▶ _Exercise details_
Only the lines from the one that contains "Click the Log in with Patreon button" through the last line of the data below should be duplicated, exactly and without pictures.

▶ _Available data_

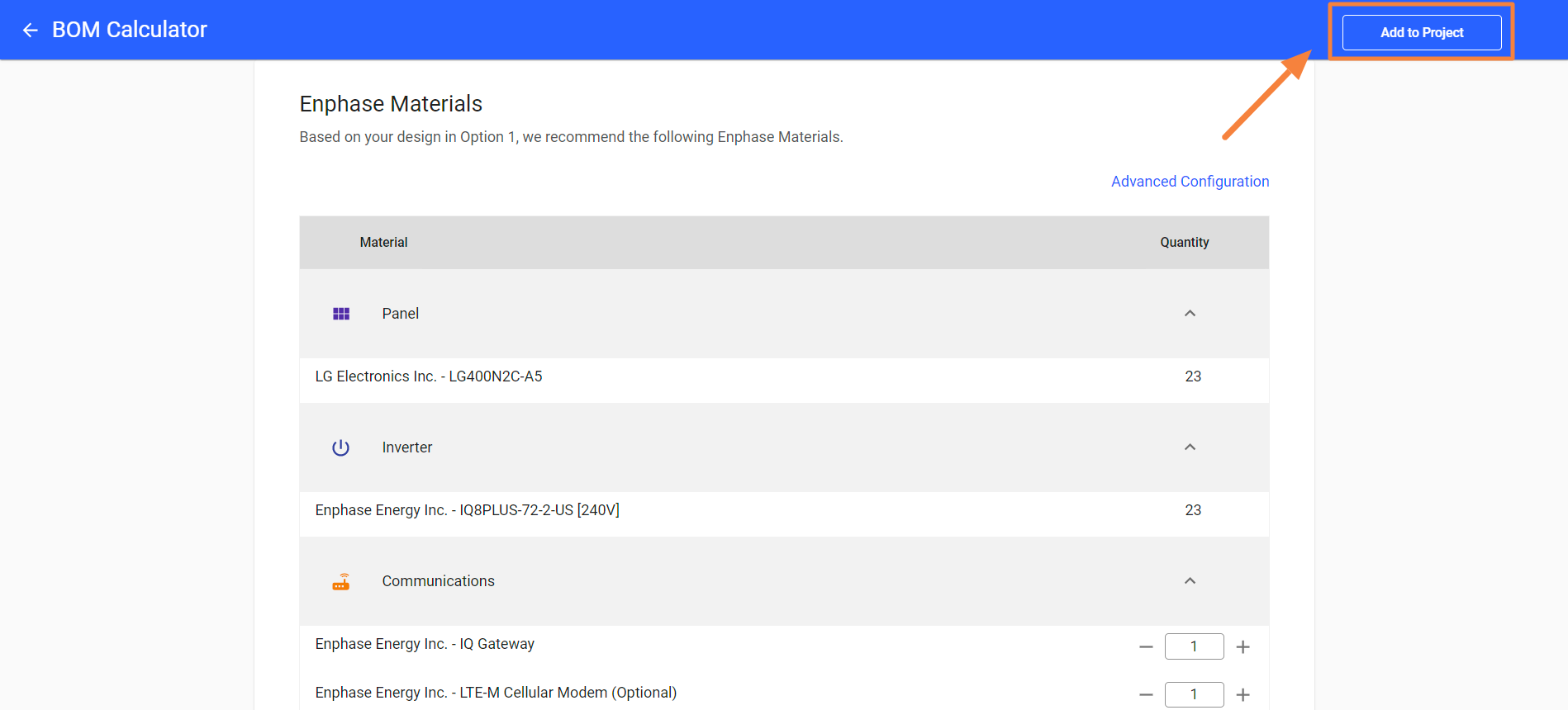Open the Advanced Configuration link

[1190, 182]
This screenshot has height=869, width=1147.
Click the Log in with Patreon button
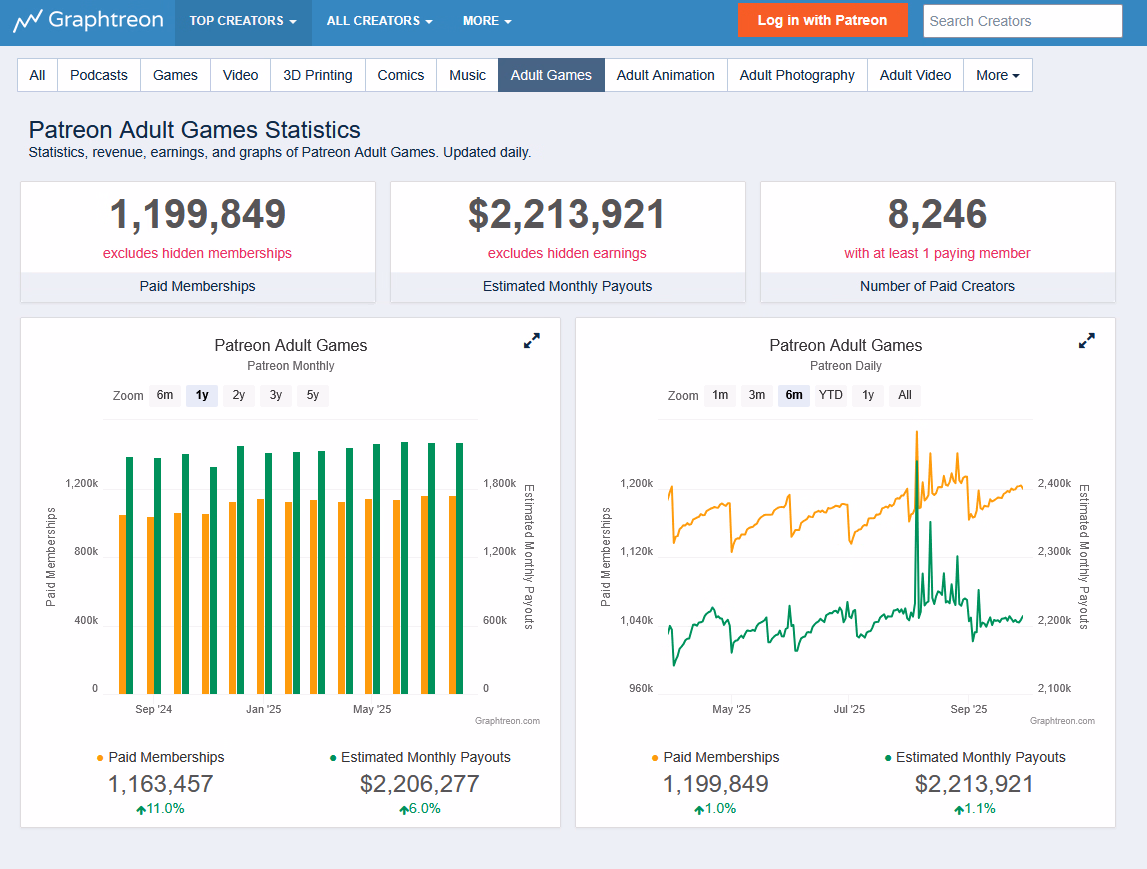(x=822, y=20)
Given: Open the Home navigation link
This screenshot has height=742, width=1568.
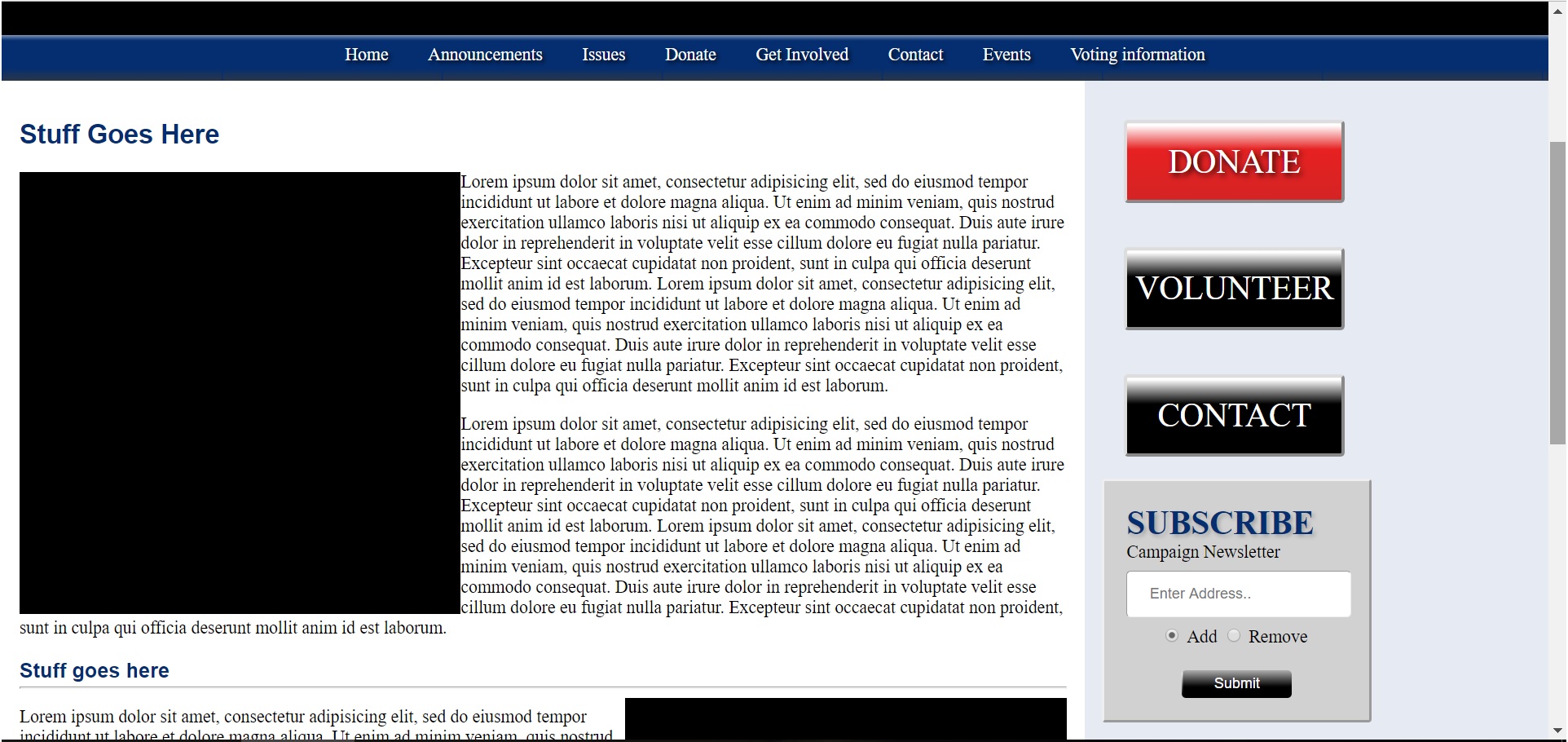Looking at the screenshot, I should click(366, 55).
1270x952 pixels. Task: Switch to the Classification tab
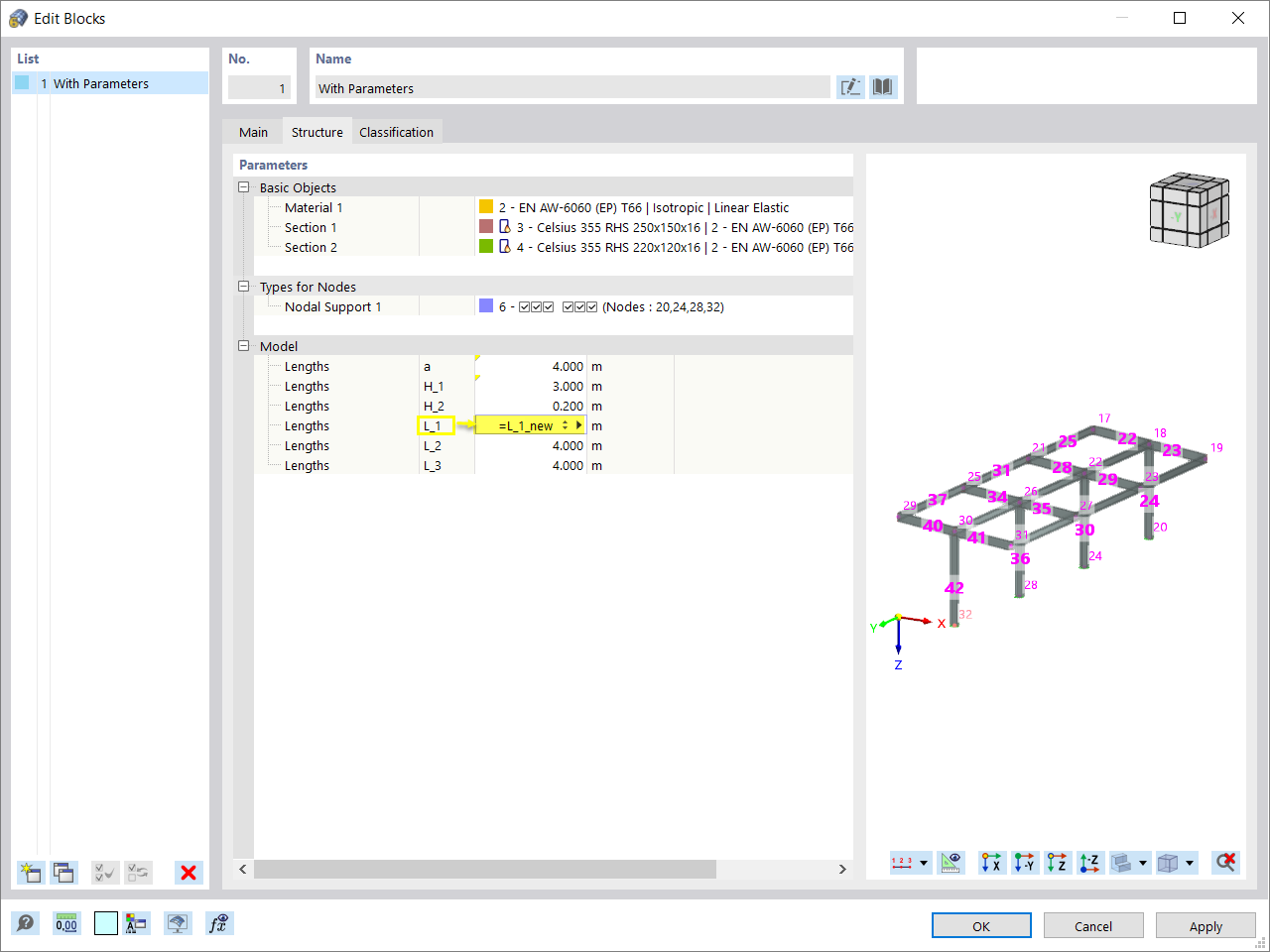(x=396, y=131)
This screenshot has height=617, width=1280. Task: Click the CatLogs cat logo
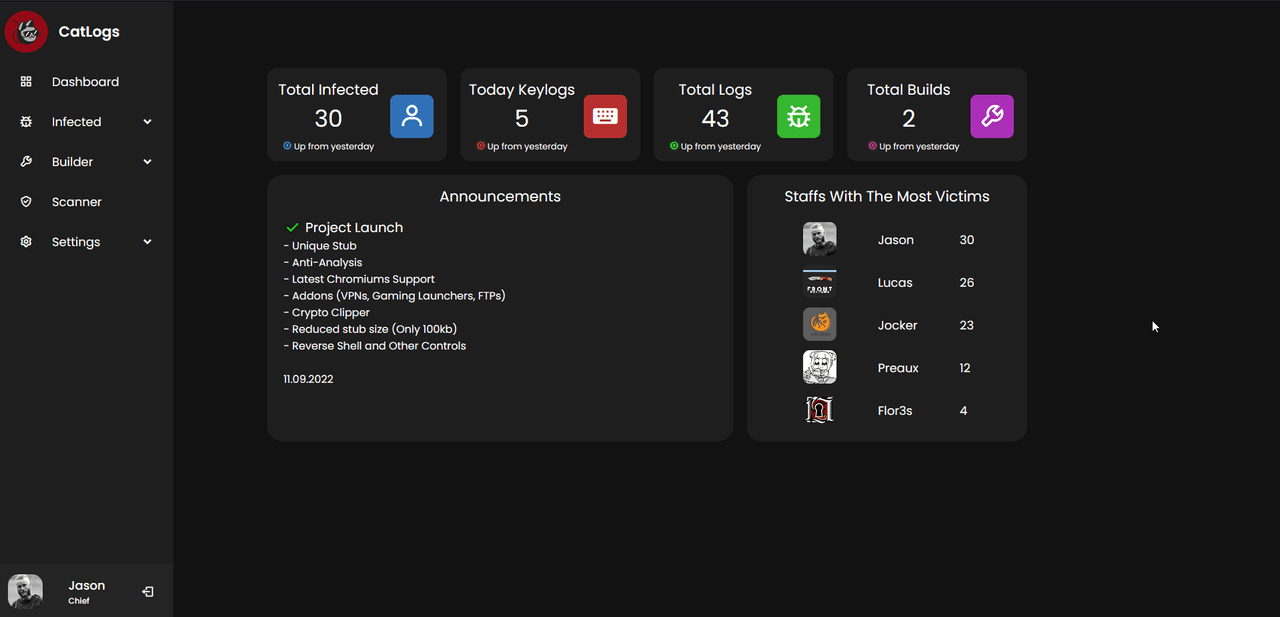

▶ _Solution to this exercise_
Click the Log in with Patreon button
(x=822, y=20)
Given: Open the Home navigation link
This screenshot has height=742, width=1568.
Looking at the screenshot, I should click(366, 55).
1270x952 pixels. Task: Switch to the Classification tab
(x=396, y=131)
This screenshot has height=617, width=1280. Task: Click the CatLogs cat logo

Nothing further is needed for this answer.